Reproduce word for word the part of the text on the EU common agricultural policy below, starting at "Article 7: Thematic" and ending at "women in rural areas.".
** START Given text **
The European Parliament had a central role, together with the Council of the European Union, in the approval of the common agricultural policy (CAP) 2014 – 2020 reform. The CAP reform 2014 – 2020 promotes more sustainable EU agriculture as well as innovation and bridging the gap between science and practice. It comprises 2 pillars. Pillar 1 supports farmers’ income through direct payments and market measures and is entirely financed from the European agricultural guarantee fund. Pillar 2 supports the development of rural areas in the form of rural development programmes, and is co-financed through the European agricultural fund for rural development. The reform offers new opportunities in its aim to increase competitiveness and sustainability over the long term for the agricultural sector in the EU Member States. It is based on a comprehensive approach, which is better targeted, more equitable and ‘greener’. Through the national rural development programmes a focus on gender mainstreaming could improve the competiveness and sustainability of the agricultural sectors, and contribute to the achievement of the CAP objectives.
EU Regulation No. 1305/2013 provides rules and articles to address gender issues in the policy area, as summarised below.
Article 7: Thematic sub-programmes – states may include within their rural development programmes thematic sub-programmes that address specific issues and are especially related to, inter alia, young farmers, small farmers, mountain areas, short supply chains, climate change mitigation and adaptation, biodiversity and women in rural areas.
Article 9: Ex-ante conditionalities: general ex-ante conditionalities shall apply to the EAFRD programmes. Among them, the ex-ante conditionality on gender which should ensure the existence of administrative capacity for the implementation and application of Union gender equality law and policy in the field of ESI funds.
Furthermore, rural development measures might target women as a beneficiaries through the use of selection criteria where duly justified.
The Agriculture and Fisheries Council adopts legislation (in most cases together with the European Parliament) in a number of areas relating to the production of food, rural development and the management of fisheries.
Areas under agricultural policy include:
the common agricultural policy (CAP)
rules on the internal market for agriculture, forestry, organic production
quality of production
food and animal-feed safety.
Measures relating to the CAP aim to:
increase agricultural productivity
ensure a fair standard of living for the agricultural community
Within the framework of the CAP the Council of the European Union, together with the European Parliament, establishes the regulation on support for rural development by the European agricultural fund for rural development (EAFRD).
In the context of the discussion surrounding the Commission Communication Employment in rural areas: closing the jobs gap, the conclusions of the Agriculture and Fisheries Council of March 2007 the important role of EU rural development policy under the CAP was confirmed, in terms of increasing employment in rural areas. It underlined that the creation and preservation of jobs and employment must be one of the priority objectives of rural development programmes. The Agriculture and Fisheries Council also stressed the need to further develop the CAP’s second pillar as a key instrument to accompany CAP reform and the accelerated restructuring of agriculture. In addition, it stressed the need to implement the Lisbon and Gothenburg strategies in light of new region-specific challenges in regions with different socioeconomic structures. This would lay the foundations for an overall improvement in rural living conditions. It was also considered crucial to develop adequate family-friendly infrastructures within reasonable distances of places of residence and work, to encourage women and young people to remain in rural areas.
** END Given text **
** START Information supplied **
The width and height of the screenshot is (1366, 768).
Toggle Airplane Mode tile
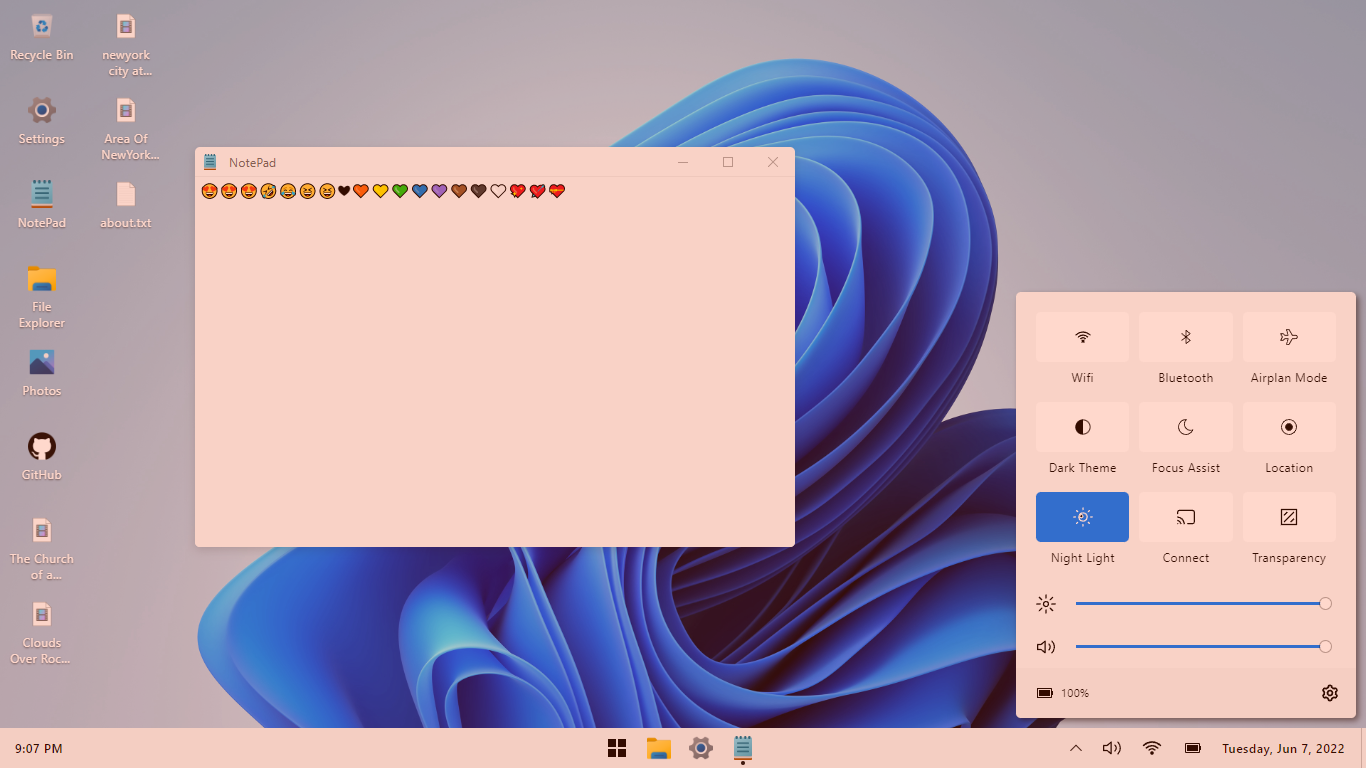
** END Information supplied **
Written reply:
Article 7: Thematic sub-programmes – states may include within their rural development programmes thematic sub-programmes that address specific issues and are especially related to, inter alia, young farmers, small farmers, mountain areas, short supply chains, climate change mitigation and adaptation, biodiversity and women in rural areas.